O comando da 3ª Superintendência Regional (SR) da Codevasf, em Petrolina, no futuro Governo Bolsonaro ainda é uma incógnita. Pelo menos foi isso que deixou claro o deputado federal reeleito Fernando Filho (DEM), durante confraternização com a imprensa no último sábado (22), num restaurante da Orla II da cidade. Aliás, o deputado mostrou sintonia com o seu pai, senador Fernando Bezerra Coelho (MDB), o qual pensa da mesma forma.

No Governo Temer, a 3ª SR ficou nas mãos do grupo senador, que conseguiu viabilizar diversas ações para os municípios de abrangência do órgão federal.
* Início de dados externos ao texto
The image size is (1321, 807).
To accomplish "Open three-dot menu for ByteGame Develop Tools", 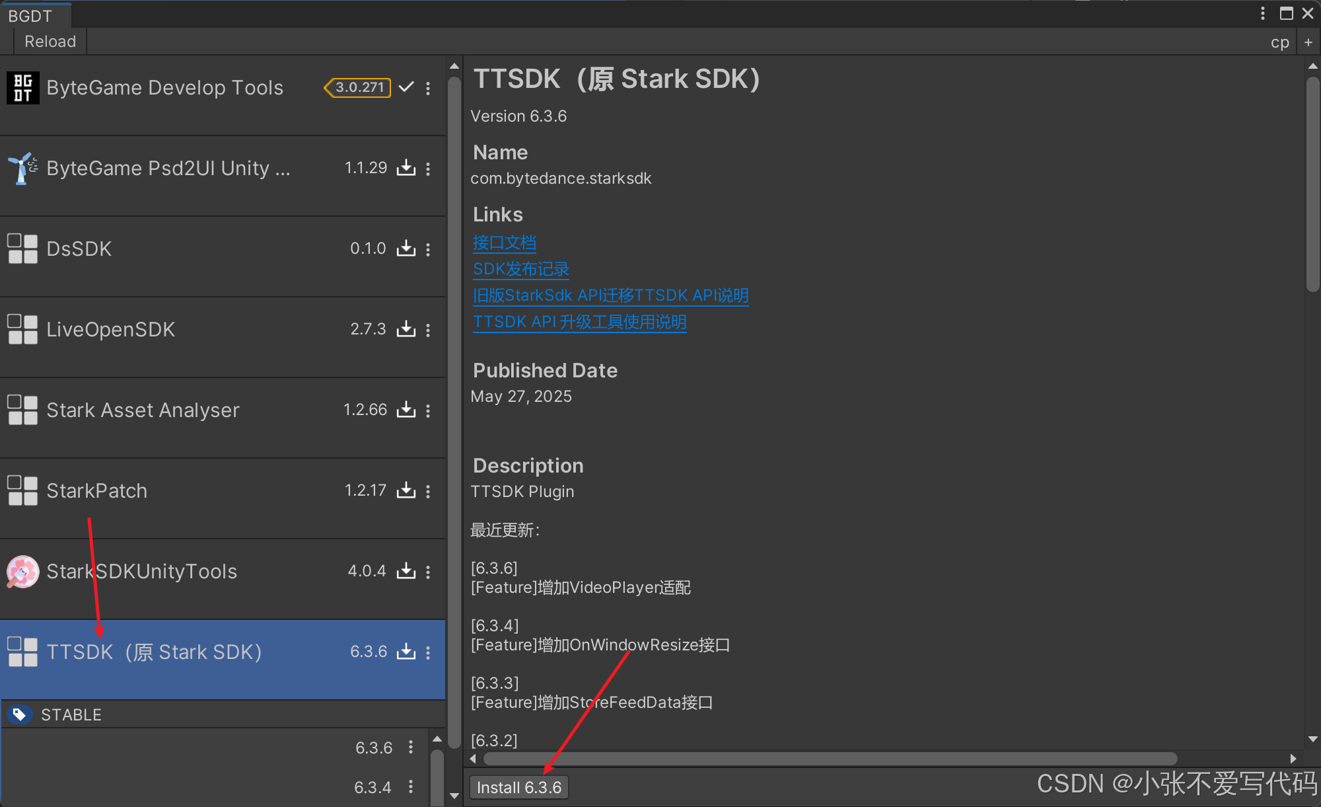I will click(x=428, y=88).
Por sua vez, adversários de Fernando Bezerra em Petrolina, como o vereador Gabriel Menezes (PSL), afirmam que FBC se utiliza da 3ª SR para “arrumadinhos políticos” – declarações já rebatidas, inclusive, pelo próprio.

Para Fernando Filho, “tem muita gente falando muita coisa”, mas no momento ninguém sabe responder “para que lado essa banda vai tocar” enquanto o novo governo não assumir. “As indicações que nós fizemos à Codevasf reconheço que todas tiveram um alinhamento político conosco, mas sempre por meio de funcionários da casa ou pessoas com larga experiência, como é o caso do atual (Aurivalter Cordeiro)”, declarou.
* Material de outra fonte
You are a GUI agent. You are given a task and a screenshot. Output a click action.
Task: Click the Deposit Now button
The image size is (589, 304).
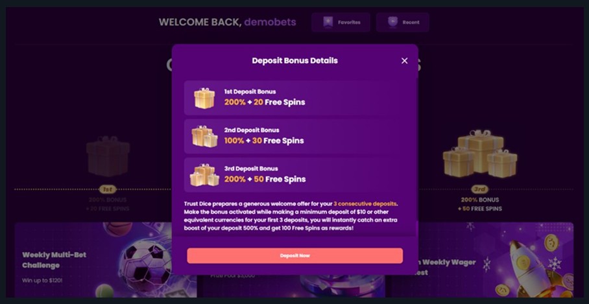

O deputado disse que no momento que o presidente eleito Jair Bolsonaro achar oportuno, ele seu grupo estarão prontos a deliberar sobre essa e outras pautas. “Se for para construir uma aliança de coalização, que evidentemente nos interessa. Se não for, a gente também vai respeitar, porque cabe a ele essa escolha”, pontuou Fernando Filho.

3 COMENTÁRIOS

  1. Eu tenho absoluta certeza que o presidente Bolsonaro, vai acabar com essa manipulação de estatais como objetos de troca, para fins políticos, não é essa a finalidade da CODEVASF. Foi criada para beneficiar a região do vale, e não políticos. A função de legisladores Federais é atuar em Brasília, na confecção de leis que possam trazer benefícios para seus estados onde forma eleitos e, não atuarem como gestores de estatais.